Change is in store for Versace, whose parent company Capri Holdings is in the process of being acquired by Tapestry, owner of Coach, Kate Spade and Stuart Weitzman.
“I’m very happy, and I think we are the true luxury house in the group,” Donatella Versace said when asked about it during a collection preview.
Change came to the Versace spring 2024 runway, too, where the brand’s sexy, sophisticated, body-con history faded to the background almost entirely in favor of a girlish whim of pastel checkerboard duchesse satin suits in mini lengths, rounded lady coats, flat ballerina shoes and hair bows.
“Tailoring is still a big part of the collection. We saw after the L.A. show, the success of the jacket, our Versace jacket, so we are going to keep doing it in different variations,” the designer said, referring to the fall 2023 show held in Los Angeles last March, where a padded hourglass silhouette was the star.
This season’s boxy shapes “were so your body can move inside,” and the checks and pale colors “look fresh and contemporary,” Versace said, adding that her muse is “a powerful woman with a touch of sweetness.”
The autumn 1995 Versace and spring 1995 Atelier Versace collections were on her mood board, including a photo of Claudia Schiffer modeling a blue-and-green checkerboard crop top and ball skirt. And apparently the checkerboard motif, which on the runway occasionally had a passing resemblance to Louis Vuitton’s Damier check, has been a house code since 1992 when it first appeared at Versace.

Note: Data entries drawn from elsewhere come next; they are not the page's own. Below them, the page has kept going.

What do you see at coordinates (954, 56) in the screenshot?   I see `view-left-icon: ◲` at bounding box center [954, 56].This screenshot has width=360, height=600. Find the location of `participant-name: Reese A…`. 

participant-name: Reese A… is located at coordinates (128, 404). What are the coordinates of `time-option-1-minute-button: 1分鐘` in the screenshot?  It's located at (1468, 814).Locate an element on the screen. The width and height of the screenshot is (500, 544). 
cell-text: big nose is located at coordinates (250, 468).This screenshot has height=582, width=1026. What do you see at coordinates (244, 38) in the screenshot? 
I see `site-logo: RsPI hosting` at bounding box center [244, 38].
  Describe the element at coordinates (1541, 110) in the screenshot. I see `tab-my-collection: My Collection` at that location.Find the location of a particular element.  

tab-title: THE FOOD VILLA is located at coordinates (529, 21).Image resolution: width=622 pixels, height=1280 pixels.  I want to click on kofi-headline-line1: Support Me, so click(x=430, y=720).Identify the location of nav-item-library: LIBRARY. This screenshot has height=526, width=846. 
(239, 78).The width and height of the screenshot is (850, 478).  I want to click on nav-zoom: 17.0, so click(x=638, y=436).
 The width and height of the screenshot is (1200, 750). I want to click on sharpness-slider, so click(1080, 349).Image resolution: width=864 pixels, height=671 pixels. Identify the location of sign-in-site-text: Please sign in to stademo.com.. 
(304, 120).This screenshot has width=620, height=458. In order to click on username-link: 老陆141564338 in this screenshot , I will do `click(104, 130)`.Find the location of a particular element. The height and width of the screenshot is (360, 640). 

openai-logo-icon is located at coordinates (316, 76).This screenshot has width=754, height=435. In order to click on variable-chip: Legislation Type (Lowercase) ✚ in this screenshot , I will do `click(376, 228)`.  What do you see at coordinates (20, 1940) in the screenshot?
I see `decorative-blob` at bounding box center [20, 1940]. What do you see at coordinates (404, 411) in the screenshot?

Nevertheless, the way it was used in the here-and-now didn’t feel particularly on-brand, even if it did fit into the season’s trend of chasing youth with short and shorter shorts and skirts.
Medusa-patterned silks crafted into boxer short and shirt sets for men and women were cute updates to the house’s South Beach uniform. Also familiar to Versace’s oeuvre were lace embroidered metal mesh slipdresses, including one in pale yellow worn by the season’s special runway guest, Schiffer herself.
Broad-shouldered, four-button “Prince jackets,” after ones made for the late pop singer’s 1991 tour, made a strong menswear statement in keeping with the fierceness one expects from the house. More of that, please.